12. BINDING EFFECT. This Agreement is binding upon, and shall inure to the benefit of, the parties and their respective heirs,
executors, administrators, successors and assigns, including the successors and assigns of the Company Entities.
13. GOVERNING
LAW AND ENFORCEMENT. This Agreement shall be construed and enforced in accordance with the laws of the State of New York without
regard to the principles of conflicts of law. Additionally, any action to enforce the terms of this Agreement shall be commenced exclusively
in the federal or state courts in Palm Beach County, Florida. Both parties consent and submit to the exclusive jurisdiction of the federal
and state courts in Palm Beach County, Florida and agree not to seek to transfer or remove the action to another court, waive any claim
under the doctrine of forum non conveniens, and waive their right to a trial by jury.
14. ENTIRE
AGREEMENT. You understand that this Agreement constitutes the complete understanding between the Company and you, and,
supersedes any and all agreements, understandings, and discussions, whether written or oral, between you and any of the Company
Entities, and provided that (a) if there is a conflict between this Agreement and the Employment Agreement, the terms of this
Agreement shall govern and (b) the surviving provisions of the Employment Agreement set forth in Section 14(m) of the Employment
Agreement shall continue in full force and effect except as modified by the overlapping provisions herein. Furthermore, no
modifications shall be made to this Agreement, unless such modification is made in writing and signed by both the Company and
you.
----
**TASK A**
Retype the agreement excerpt from "12. BINDING EFFECT." to "trial by jury.".
**TASK B**
Put this sentence from the agreement excerpt into Spanish: "Furthermore, no modifications shall be made to this Agreement, unless such modification is made in writing and signed by both the Company and you."
**TASK C**
Proceed with the agreement excerpt from its last sentence onward.

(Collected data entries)
----
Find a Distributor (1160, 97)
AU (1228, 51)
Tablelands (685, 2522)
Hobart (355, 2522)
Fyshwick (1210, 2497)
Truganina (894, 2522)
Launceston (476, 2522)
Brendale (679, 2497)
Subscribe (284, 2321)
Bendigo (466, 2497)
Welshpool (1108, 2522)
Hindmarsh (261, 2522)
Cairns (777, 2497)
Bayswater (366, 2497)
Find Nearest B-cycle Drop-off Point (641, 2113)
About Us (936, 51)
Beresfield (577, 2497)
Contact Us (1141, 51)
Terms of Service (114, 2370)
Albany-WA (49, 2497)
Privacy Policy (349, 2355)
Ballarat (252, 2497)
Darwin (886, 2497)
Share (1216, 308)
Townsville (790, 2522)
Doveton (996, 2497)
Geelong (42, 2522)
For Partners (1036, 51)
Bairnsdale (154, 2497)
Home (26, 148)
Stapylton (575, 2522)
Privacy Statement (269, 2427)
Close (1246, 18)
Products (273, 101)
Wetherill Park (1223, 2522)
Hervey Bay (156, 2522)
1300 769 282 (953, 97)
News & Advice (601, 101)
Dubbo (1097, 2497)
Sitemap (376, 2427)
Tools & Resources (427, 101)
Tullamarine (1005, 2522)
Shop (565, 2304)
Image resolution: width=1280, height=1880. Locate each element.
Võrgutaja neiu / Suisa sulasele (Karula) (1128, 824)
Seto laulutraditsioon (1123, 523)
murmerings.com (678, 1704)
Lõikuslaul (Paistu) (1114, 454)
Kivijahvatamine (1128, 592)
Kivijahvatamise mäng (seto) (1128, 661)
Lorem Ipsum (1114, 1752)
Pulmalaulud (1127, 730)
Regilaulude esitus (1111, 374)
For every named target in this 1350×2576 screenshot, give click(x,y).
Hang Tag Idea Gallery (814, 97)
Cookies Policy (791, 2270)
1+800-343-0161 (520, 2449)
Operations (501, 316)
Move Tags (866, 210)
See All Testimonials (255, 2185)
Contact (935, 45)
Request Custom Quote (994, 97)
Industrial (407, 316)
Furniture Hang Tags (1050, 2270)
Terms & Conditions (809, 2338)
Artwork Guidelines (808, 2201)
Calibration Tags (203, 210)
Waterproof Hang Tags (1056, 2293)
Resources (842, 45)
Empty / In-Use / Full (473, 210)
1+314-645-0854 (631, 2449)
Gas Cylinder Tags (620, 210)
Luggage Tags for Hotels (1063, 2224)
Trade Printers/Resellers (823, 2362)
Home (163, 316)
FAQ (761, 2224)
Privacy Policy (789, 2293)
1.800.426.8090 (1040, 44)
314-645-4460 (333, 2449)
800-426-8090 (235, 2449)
----
**WRITTEN REPLY A**
12. BINDING EFFECT. This Agreement is binding upon, and shall inure to the benefit of, the parties and their respective heirs,
executors, administrators, successors and assigns, including the successors and assigns of the Company Entities.
13. GOVERNING
LAW AND ENFORCEMENT. This Agreement shall be construed and enforced in accordance with the laws of the State of New York without
regard to the principles of conflicts of law. Additionally, any action to enforce the terms of this Agreement shall be commenced exclusively
in the federal or state courts in Palm Beach County, Florida. Both parties consent and submit to the exclusive jurisdiction of the federal
and state courts in Palm Beach County, Florida and agree not to seek to transfer or remove the action to another court, waive any claim
under the doctrine of forum non conveniens, and waive their right to a trial by jury.

**WRITTEN REPLY B**
Además, no se realizará ninguna modificación a este Acuerdo, a menos que dicha modificación se haga por escrito y esté firmada tanto por la Compañía como por usted.

**WRITTEN REPLY C**
15. TIME
TO CONSIDER AGREEMENT AND EFFECTIVE DATE. You acknowledge that you have been advised that you have twenty one (21) days from the
date of receipt of this Agreement to consider all the provisions of this Agreement, including the Release, and, by executing this
Agreement (and such Release) prior to the conclusion of such twenty one (21) day period, you do hereby knowingly and voluntarily
waive said given twenty one (21) day period. YOU FURTHER ACKNOWLEDGE THAT YOU HAVE READ THIS AGREEMENT CAREFULLY, HAVE BEEN ADVISED
BY THE COMPANY TO CONSULT WITH, AND HAVE IN FACT CONSULTED WITH, AN ATTORNEY, AND FULLY UNDERSTAND THAT BY SIGNING BELOW YOU ARE
GIVING UP CERTAIN RIGHTS WHICH YOU MAY HAVE TO SUE OR ASSERT A CLAIM AGAINST ANY OF THE COMPANY RELEASEES, AS DESCRIBED IN THE
RELEASE AND THE OTHER PROVISIONS HEREOF. YOU ACKNOWLEDGE THAT YOU HAVE NOT BEEN FORCED OR PRESSURED IN ANY MANNER WHATSOEVER TO SIGN
THIS AGREEMENT OR THE RELEASE, ALL TERMS OF THIS AGREEMENT AND THE RELEASE ARE FAIR AND REASONABLE, AND YOU AGREE TO ALL OF THE
TERMS OF THIS AGREEMENT AND THE RELEASE VOLUNTARILY. This Agreement shall not become effective as a matter of law until the eighth
calendar day following the date of your signature below (the “Effective Date”).
16. ACKNOWLEDGMENTS AND REVOCATION. You acknowledge that you: (a) have carefully read this Agreement in its entirety; (b) have
had an opportunity to consider the terms of this Agreement; (c) have had an opportunity to consult with an attorney of your choice
before signing this Agreement; (d) fully understand the significance of all of the terms and conditions of this Agreement; and (e)
agree to abide by all the terms and conditions contained herein. You further acknowledge and understand that you shall have seven (7)
days from the date of execution of the Release to revoke the Release (including, without limitation, any and all claims arising under
the Age Discrimination in Employment Act of 1967) and that neither the Company nor any other person is obligated to provide any payments
or benefits to you pursuant to the Agreement until eight (8) days have passed since your signing of the Release without your having revoked
the Release (such eighth (8th) day, on which the Release becomes irrevocable and effective, the “Release Effective Date”).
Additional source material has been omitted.